We are announcing the Codeless Connector Platform (CCP Create a codeless connector for Microsoft Sentinel | Microsoft Docs in public preview, CCP empowers customers and partners to build their own Microsoft Sentinel connectors easily, by configuring a definition file. CCP connector instances are scalable, robust, and backed by Microsoft Sentinel support SLAs since it’s a built-in component.
Currently, CCP enables connecting to any data source that exposes a public REST API endpoint; Microsoft Sentinel product team will continue to enhance the platform to support additional type of features like support for more authentication models, pagination types and more.
Key benefits include:
Avoid writing lines of code to connect with publicly exposed REST APIs
Step 1 – As a Microsoft Sentinel customer you can go to Microsoft Sentinel Content hub and install any of the following solutions that includes a CCP based data connector to immediately connect and ingest data.
GitHub – GitHub Audit log connector provides capability to ingest GitHub audit logs into Microsoft Sentinel.
Slack Audit – Enables ingestion of Slack logs using CCP and monitor the data with SIEM content. This also has the existing Azure Functions data connector, so after you install this solution, connect to the CCP data connector. Furthermore, once data ingestion works fine through the CCP connector, you would want to disable the Azure Functions ingestion to avoid duplicate ingestion costs.
Step 2- Once the solution installs, you can find the CCP data connector in the data connector gallery.

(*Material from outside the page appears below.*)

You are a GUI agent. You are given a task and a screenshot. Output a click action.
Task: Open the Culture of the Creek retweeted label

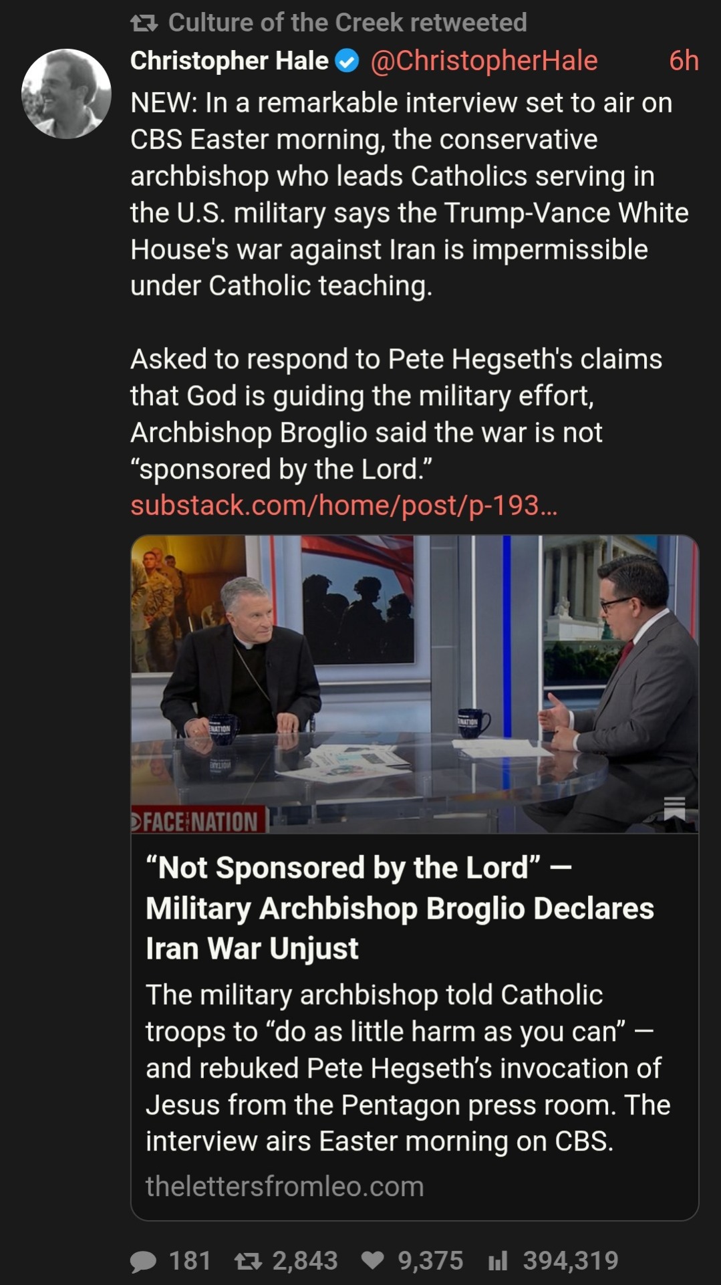pos(347,23)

Step 3 – Click on the data connector details page and provide the necessary information to connect and ingest data. Refer to the following illustration as an example of one of the connectors:
Step 4 – Check the connectivity notification on the upper ride side
Note: If you have other ingestion mechanisms like Azure Functions data connectors to ingest data from the same source, please disable those to avoid duplicate ingestion costs.
Step 5 – How to check health monitoring? Microsoft Sentinel health allows you to monitor your connector health, viewing any service or data source issues, such as authentication, throttling, and more.